After speaking at a #BlackLivesMatter protest recently I have had a number of local residents ask that we find ways to continue the anti-racist dialogue. One resident suggested we strive to make Paris “The Most Welcoming Town in Canada.” That reads to me as an excellent goal.
One of the first actions we will have to take is to admit that racism is a problem in our community. Saying it out loud does not make it worse. In fact, being honest that this is an issue here and thinking critically about it is an act of community love.
The stories I have heard from constituents about overt and covert racism here are heartbreaking. We are an amazing community, but this is a clear problem here and one that rankles many to even talk about.
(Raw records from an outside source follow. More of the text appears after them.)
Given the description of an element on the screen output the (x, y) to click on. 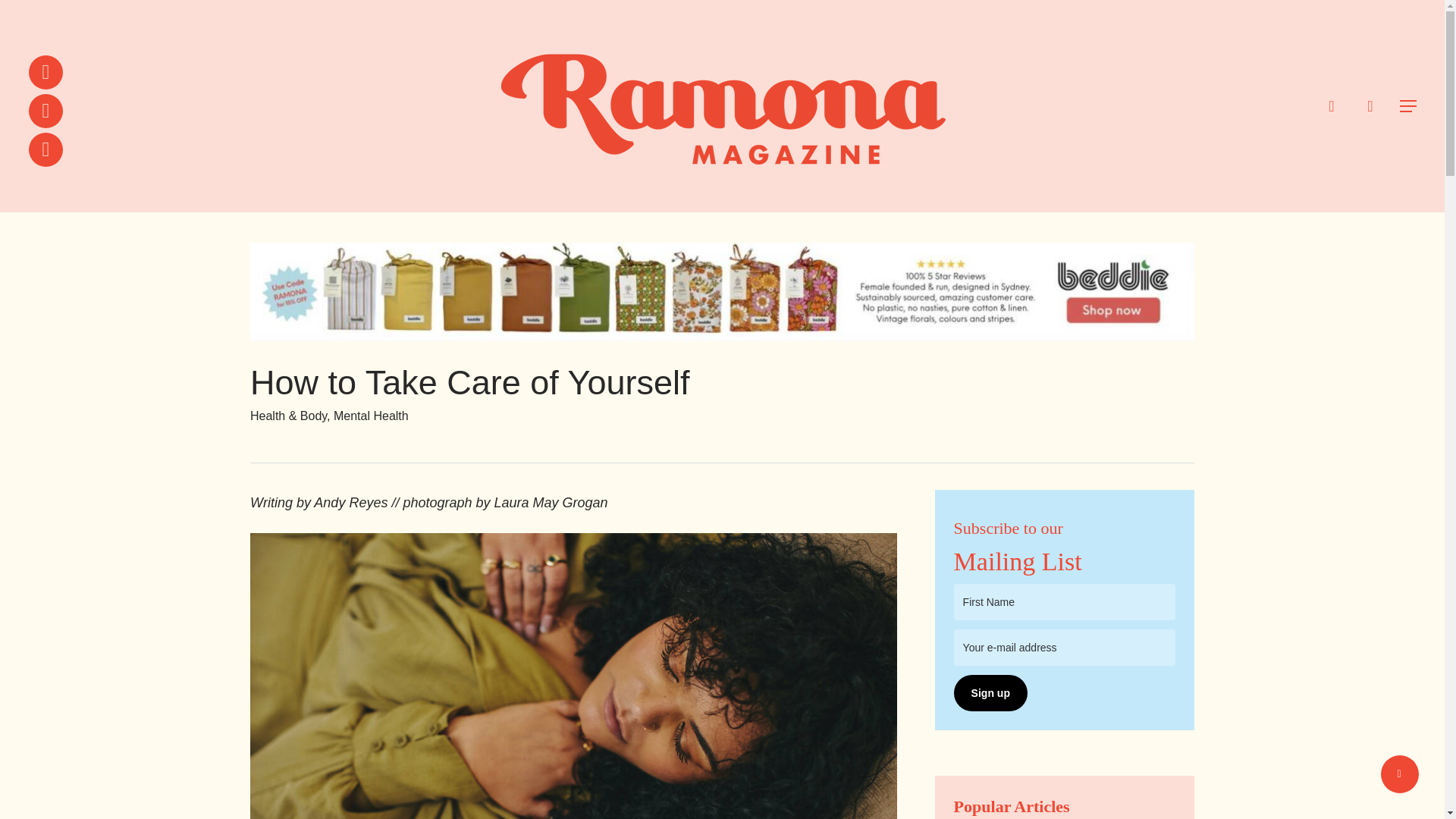
Mental Health (371, 415)
Sign up (990, 692)
Menu (1408, 106)
search (1331, 106)
instagram (45, 149)
facebook (45, 110)
Sign up (990, 692)
twitter (45, 72)
Given the description of an element on the screen output the (x, y) to click on. 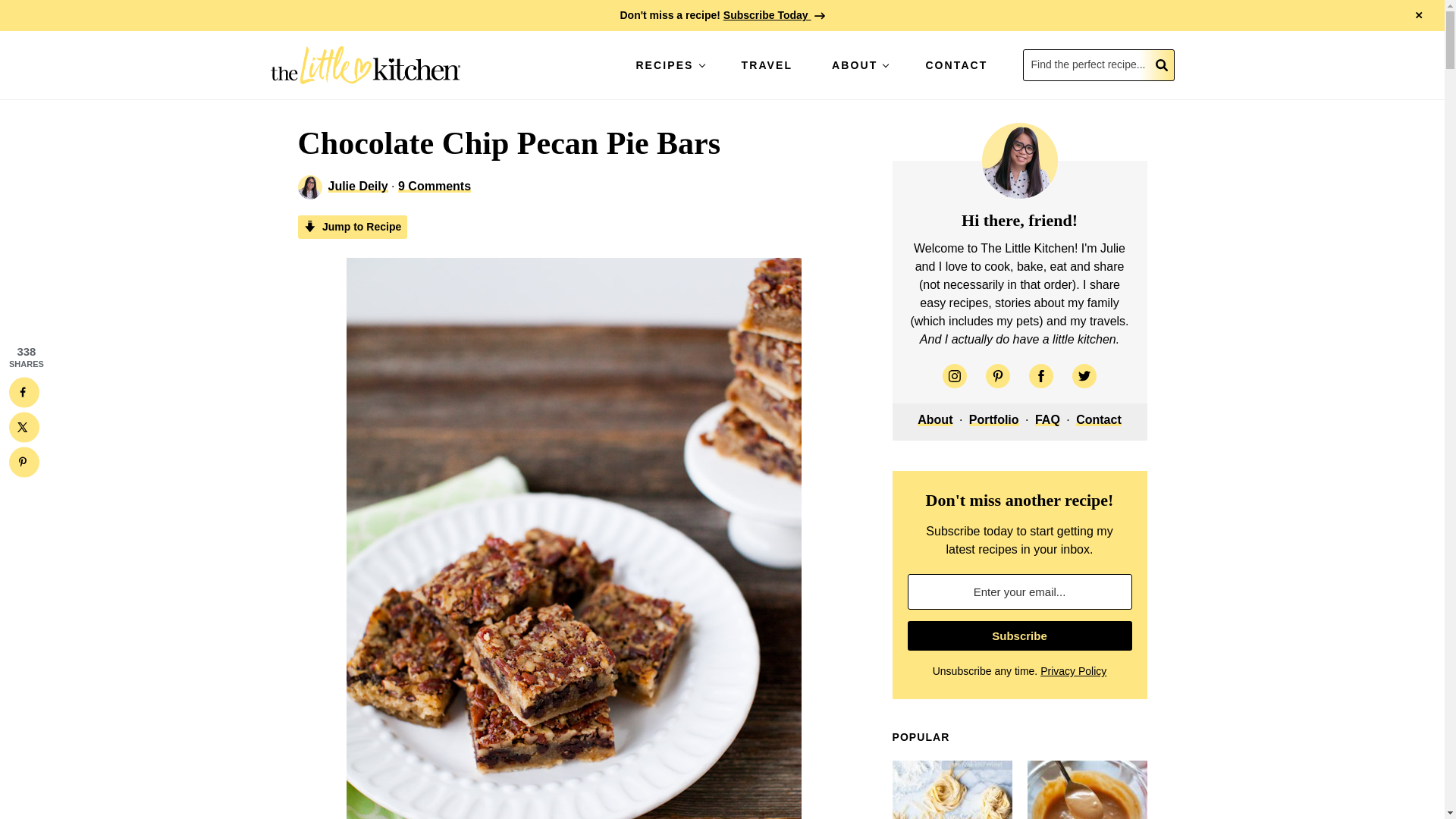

But we have to talk about it.
Further we have to do things to improve the situation. We can educate ourselves. We can read and amplify the work of experts and those with lived experience. We can do more to celebrate diversity and to welcome change.
And we can do some things on a practical level too:
- We can support businesses and organizations that are owned or led by BIPOC (Black, Indigenous, People of Colour) individuals.
- We can donate to organizations on the front lines of anti-racism work – if you can’t donate then take some time to research the kind of work being done and support it as you can, when you can.
- We can continue to work with local religious and cultural groups like our regional Mosque (https://brantfordmosque.ca/#) and regional Sikh Association (http://brantsikhs.com/) which are both wonderful community partners.
- We can support diversity by supporting the building of a mosque or temple in our community as changing demographics warrant.
- We can (and are) working on something that has been suggested by many anti-racist organizations which is more automated speed control. Our Streets Minneapolis recently published a paper (ourstreetsmpls.org) recommending the use of speed cameras for traffic enforcement to reduce racial disparities in ticketing.
- We can explore our own biases by taking the Harvard Implicit Bias Test (implicit.harvard.edu).
- We need confront racism when we see it. Silence is complicity. Instead let’s engage in those difficult conversations with one another. Discomfort in this way is a good path to growth overall.
Stay well and take care of each other.